**Aim of the exercise:** Copy out every one of the records below word for word.

Source records:
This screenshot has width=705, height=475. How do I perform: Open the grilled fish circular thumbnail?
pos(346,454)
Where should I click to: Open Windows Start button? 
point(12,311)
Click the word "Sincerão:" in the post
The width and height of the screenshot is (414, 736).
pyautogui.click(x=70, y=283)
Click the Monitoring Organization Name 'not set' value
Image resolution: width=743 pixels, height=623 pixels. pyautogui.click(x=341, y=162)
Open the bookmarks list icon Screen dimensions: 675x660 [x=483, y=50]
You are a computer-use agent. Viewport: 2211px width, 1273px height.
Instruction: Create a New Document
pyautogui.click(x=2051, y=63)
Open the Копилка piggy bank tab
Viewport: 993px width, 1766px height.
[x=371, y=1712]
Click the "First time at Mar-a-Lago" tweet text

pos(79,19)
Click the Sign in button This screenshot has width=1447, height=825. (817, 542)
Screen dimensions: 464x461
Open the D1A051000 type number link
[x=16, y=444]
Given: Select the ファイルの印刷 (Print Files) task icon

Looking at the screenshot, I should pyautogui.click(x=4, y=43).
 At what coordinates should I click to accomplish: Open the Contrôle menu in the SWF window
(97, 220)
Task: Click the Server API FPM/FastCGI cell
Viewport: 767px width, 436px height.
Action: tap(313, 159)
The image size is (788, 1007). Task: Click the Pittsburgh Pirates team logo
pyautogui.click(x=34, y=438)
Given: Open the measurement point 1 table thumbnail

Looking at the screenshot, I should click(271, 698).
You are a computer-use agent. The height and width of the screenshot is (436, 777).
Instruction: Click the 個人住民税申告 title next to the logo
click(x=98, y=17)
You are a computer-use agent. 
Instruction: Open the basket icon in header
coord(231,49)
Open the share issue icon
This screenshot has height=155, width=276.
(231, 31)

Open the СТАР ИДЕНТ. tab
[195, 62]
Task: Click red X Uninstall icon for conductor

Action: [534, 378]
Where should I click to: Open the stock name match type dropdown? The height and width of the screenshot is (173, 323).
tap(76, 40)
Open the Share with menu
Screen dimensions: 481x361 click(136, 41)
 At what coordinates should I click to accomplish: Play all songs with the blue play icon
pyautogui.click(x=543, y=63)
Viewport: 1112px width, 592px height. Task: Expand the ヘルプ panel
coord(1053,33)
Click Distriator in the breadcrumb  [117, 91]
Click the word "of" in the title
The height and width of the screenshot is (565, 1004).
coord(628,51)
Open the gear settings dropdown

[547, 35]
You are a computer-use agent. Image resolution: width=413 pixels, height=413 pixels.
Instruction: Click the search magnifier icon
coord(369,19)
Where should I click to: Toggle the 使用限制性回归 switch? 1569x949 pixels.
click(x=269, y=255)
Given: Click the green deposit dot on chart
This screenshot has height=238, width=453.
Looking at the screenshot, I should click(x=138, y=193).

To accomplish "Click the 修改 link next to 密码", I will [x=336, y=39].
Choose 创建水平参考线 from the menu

**In response:**
This screenshot has width=705, height=475. How do I perform: Open the grilled fish circular thumbnail?
pos(346,454)
Where should I click to: Open Windows Start button? 
point(12,311)
Click the word "Sincerão:" in the post
The width and height of the screenshot is (414, 736).
pyautogui.click(x=70, y=283)
Click the Monitoring Organization Name 'not set' value
Image resolution: width=743 pixels, height=623 pixels. pyautogui.click(x=341, y=162)
Open the bookmarks list icon Screen dimensions: 675x660 [x=483, y=50]
You are a computer-use agent. Viewport: 2211px width, 1273px height.
Instruction: Create a New Document
pyautogui.click(x=2051, y=63)
Open the Копилка piggy bank tab
Viewport: 993px width, 1766px height.
[x=371, y=1712]
Click the "First time at Mar-a-Lago" tweet text

pos(79,19)
Click the Sign in button This screenshot has width=1447, height=825. (817, 542)
Screen dimensions: 464x461
Open the D1A051000 type number link
[x=16, y=444]
Given: Select the ファイルの印刷 (Print Files) task icon

Looking at the screenshot, I should pyautogui.click(x=4, y=43).
 At what coordinates should I click to accomplish: Open the Contrôle menu in the SWF window
(97, 220)
Task: Click the Server API FPM/FastCGI cell
Viewport: 767px width, 436px height.
Action: tap(313, 159)
The image size is (788, 1007). Task: Click the Pittsburgh Pirates team logo
pyautogui.click(x=34, y=438)
Given: Open the measurement point 1 table thumbnail

Looking at the screenshot, I should click(271, 698).
You are a computer-use agent. The height and width of the screenshot is (436, 777).
Instruction: Click the 個人住民税申告 title next to the logo
click(x=98, y=17)
You are a computer-use agent. 
Instruction: Open the basket icon in header
coord(231,49)
Open the share issue icon
This screenshot has height=155, width=276.
(231, 31)

Open the СТАР ИДЕНТ. tab
[195, 62]
Task: Click red X Uninstall icon for conductor

Action: [534, 378]
Where should I click to: Open the stock name match type dropdown? The height and width of the screenshot is (173, 323).
tap(76, 40)
Open the Share with menu
Screen dimensions: 481x361 click(136, 41)
 At what coordinates should I click to accomplish: Play all songs with the blue play icon
pyautogui.click(x=543, y=63)
Viewport: 1112px width, 592px height. Task: Expand the ヘルプ panel
coord(1053,33)
Click Distriator in the breadcrumb  [117, 91]
Click the word "of" in the title
The height and width of the screenshot is (565, 1004).
coord(628,51)
Open the gear settings dropdown

[547, 35]
You are a computer-use agent. Image resolution: width=413 pixels, height=413 pixels.
Instruction: Click the search magnifier icon
coord(369,19)
Where should I click to: Toggle the 使用限制性回归 switch? 1569x949 pixels.
click(x=269, y=255)
Given: Click the green deposit dot on chart
This screenshot has height=238, width=453.
Looking at the screenshot, I should click(x=138, y=193).

To accomplish "Click the 修改 link next to 密码", I will [x=336, y=39].
Choose 创建水平参考线 from the menu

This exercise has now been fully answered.